A default behaviour to automatically deserialize all relationships would reduce implementation complexity a lot - at least for my use case.

jelhan avatar Apr 25 '16 14:04 jelhan

@jelhan agreed and it's a fairly simple test.

A default behaviour to automatically deserialize all relationships would reduce implementation complexity a lot - at least for my use case.

This would do the same for me. What's your data access layer look like (ORM?)? I ask because I'm curious about the level of pre-processing that could be implemented and would satisfy the most cases.

jamesdixon avatar Apr 30 '16 20:04 jamesdixon

@jamesdixon I'm working on a hook for Sails.js framework which uses Waterline.js as ORM: sails-hook-jsonapi. It's still in an early stage.

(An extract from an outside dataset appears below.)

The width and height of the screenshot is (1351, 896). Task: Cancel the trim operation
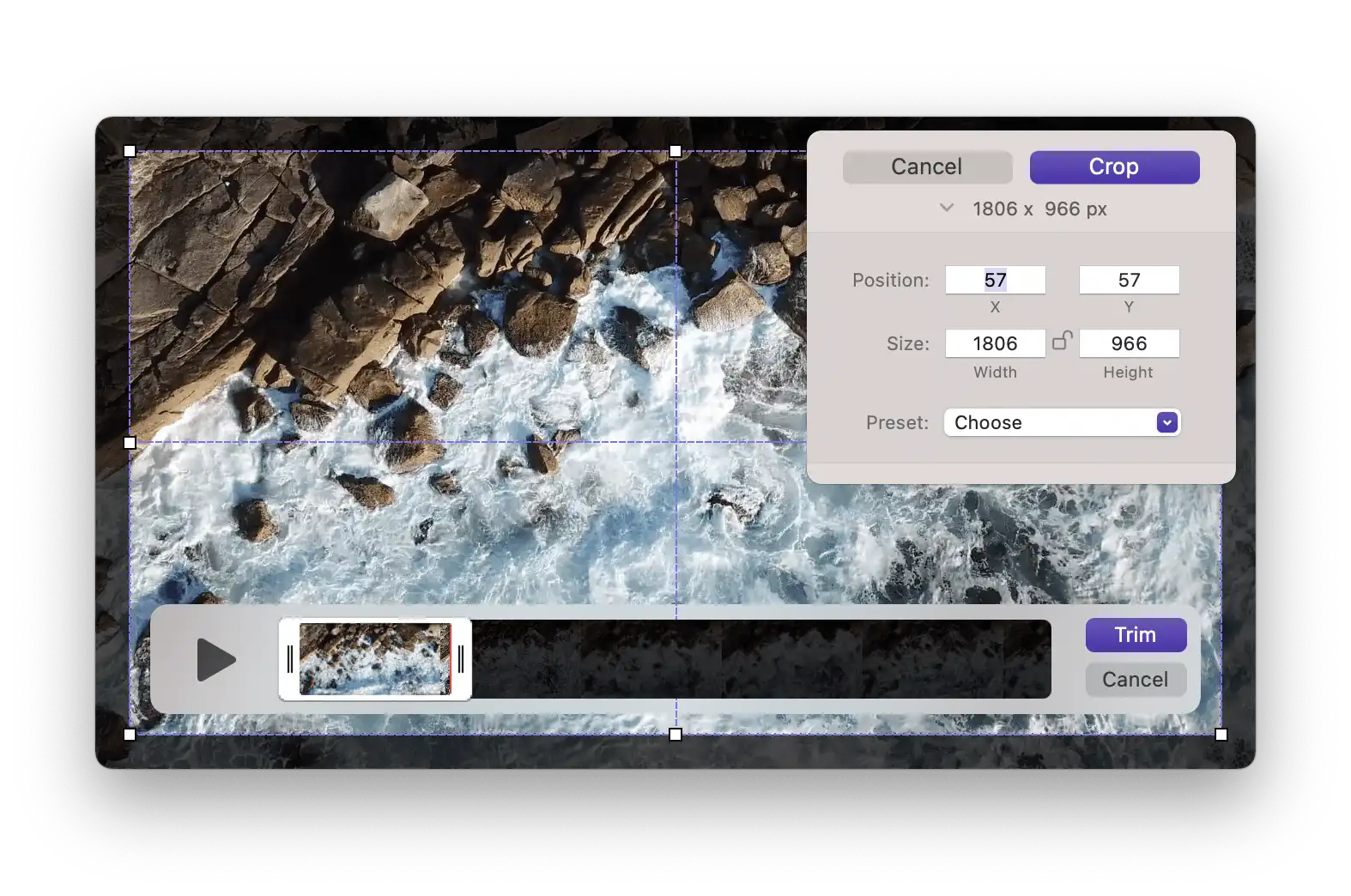coord(1135,680)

jelhan avatar May 02 '16 08:05 jelhan

Very nice. So, how would you go about creating a relationship using Waterline? For example, here's a sample payload from one of my tests:

{
    data: {
        type: 'appointment',
        attributes: {
            startsAt: '2016-06-19 10:30:00.000+00',
            endsAt: '2016-06-19 11:00:00.000+00',
            recurrencePattern: null,
            businessNotes: 'Be careful -- Critter likes to try and get out the door when it\'s opened.',
            customerNotes: 'Critter has been having the shits. Keep an eye on him.'
        },
        relationships: {
            pets: {
                data: [{
                    type: 'pet',
                    id: 1
                }]
            },
            services: {
                data: [{
                    type: 'service',
                    id: 1
                }]
            },
            surcharges: {
                data: [{
                    type: 'surcharge',
                    id: 1
                }]
            },
            staff: {
                data: {
                    type: 'staff',
                    id: 1
                }
            },
            customer: {
                data: {
                    type: 'customer',
                    id: 1
                }
            }
        }
    }
}
}

How would you handle that so the main payload is created in addition to all of the relationships, which could be one-to or many?

I ask because I'm curious about the various approaches for getting the data where it needs to go.

jamesdixon avatar May 02 '16 09:05 jamesdixon

Sails.js documentation for Models and ORM but I'm not directly working with ORM but just normalize requests for and responses from default blueprints.